First recorded (in English) by The Hawaii Calls Orchestra & Chorus (1962).
Performed (as “Pupu a ‘o ‘Ewa”) in Donovan’s Reef (“1963).
Hit version by Burl Ives (US #60/MOR #12 1964).
Also recorded (as “First Night of the Full Moon”) by Jack Jones (US #59/AUS #8 1964).
Hit album version by Don Ho (1965).
From the wiki: “The song’s history can be traced traced to the discovery of pearl oysters at Pu’uloa (Pearl Harbor), Hawaii. Webley Edwards, of ‘Hawaii Calls’ fame, and Leon Prober wrote English lyrics to the traditional Hawaiian song ‘Pupu a ‘o ‘Ewa’, creating the popular hapa-haole hit ‘Pearly Shells’, first recorded in 1962 by the Hawaii Calls Orchestra and Chorus for the album Webley Edwards Presents: Hawaii Calls, Waikiki After Dark.
“In 1928, Edwards had relocated from Oregon to Hawaii where he became an auto salesman. It was during this time he developed a keen interest in native Hawaiian musical traditions. In 1935 he became the producer for a radio show which showcased authentic island music, Hawaii Calls, originating from the Moana Hotel on Waikiki Beach and later distributed to radio stations worldwide.
“In 1963, the last John Ford movie to star John Wayne, Donovan’s Reef,was scored by the legendary Cyril Mockridge. The opening main title theme uses ‘Pupa O Ewa’ as its basic motif, appearing throughout the movie.

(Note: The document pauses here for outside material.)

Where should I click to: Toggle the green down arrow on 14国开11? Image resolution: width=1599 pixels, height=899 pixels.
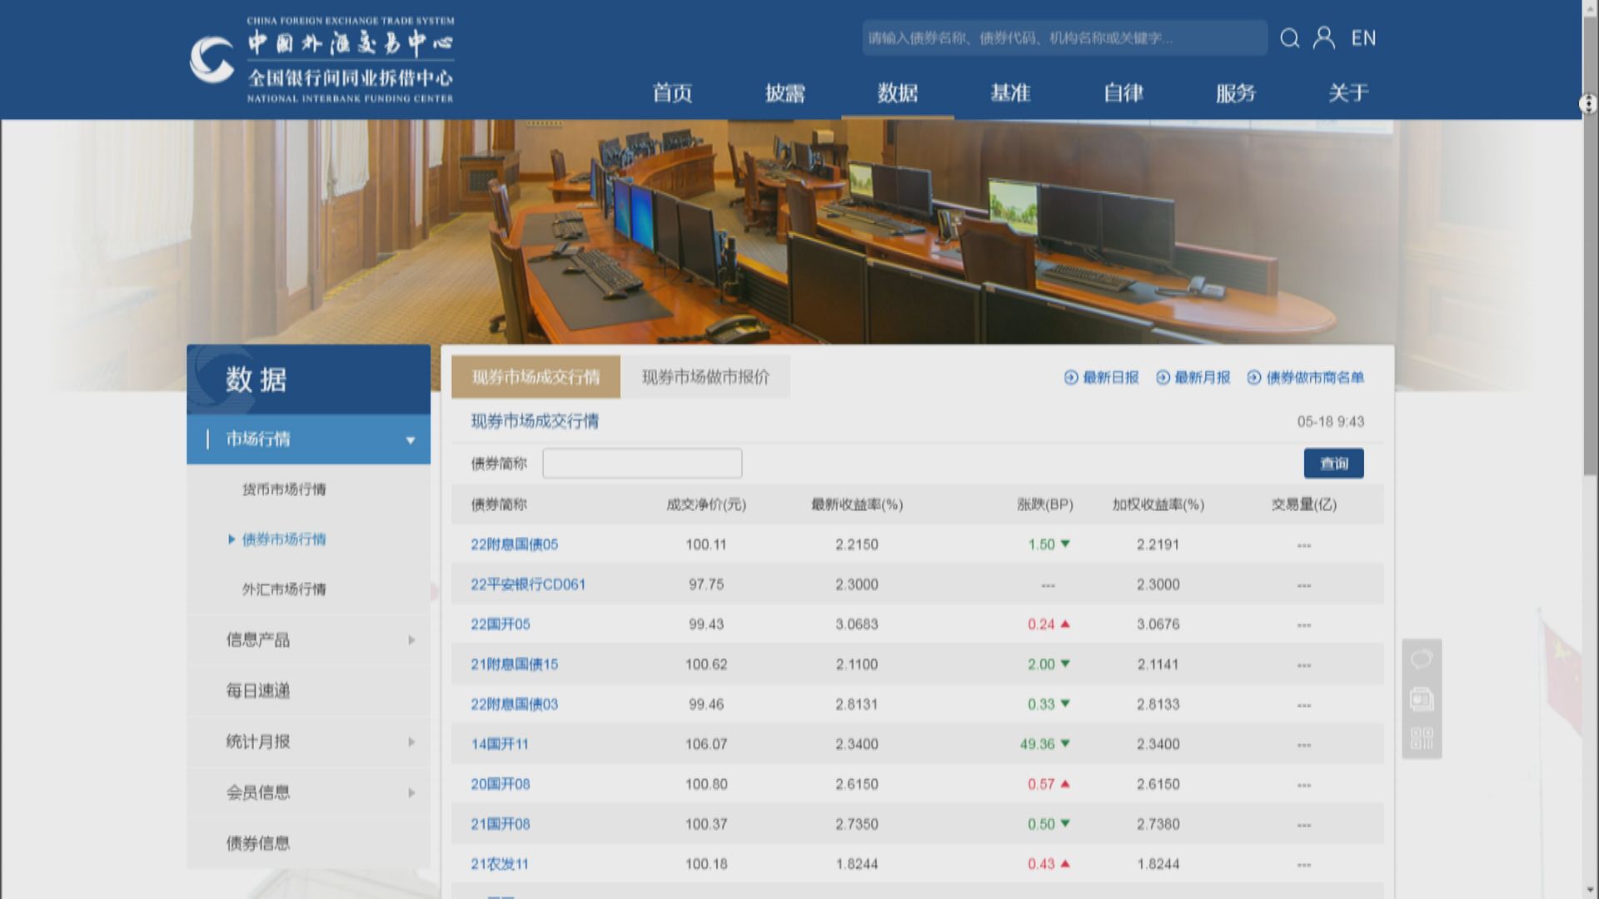click(x=1067, y=743)
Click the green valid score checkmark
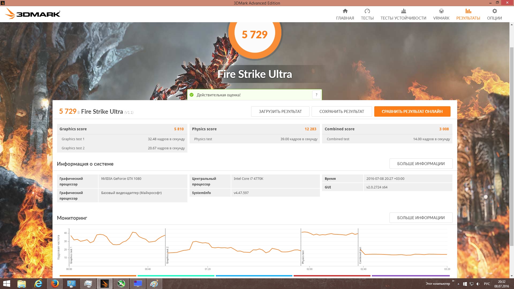The height and width of the screenshot is (289, 514). (x=192, y=95)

“The light-hearted comedy, filmed in Kauai, Hawaii (but set in French Polynesia), was what director Ford termed ‘a spoof picture – a whammy, crazy sort of thing. We [were] not going for any prizes.’ Although it became only a modest financial success, Donovan’s Reef was still the 24th highest-grossing film of 1963 (a year with included such stellar releases as Cleopatra, How the West Was Won, Tom Jones, and The Great Escape among the top ten).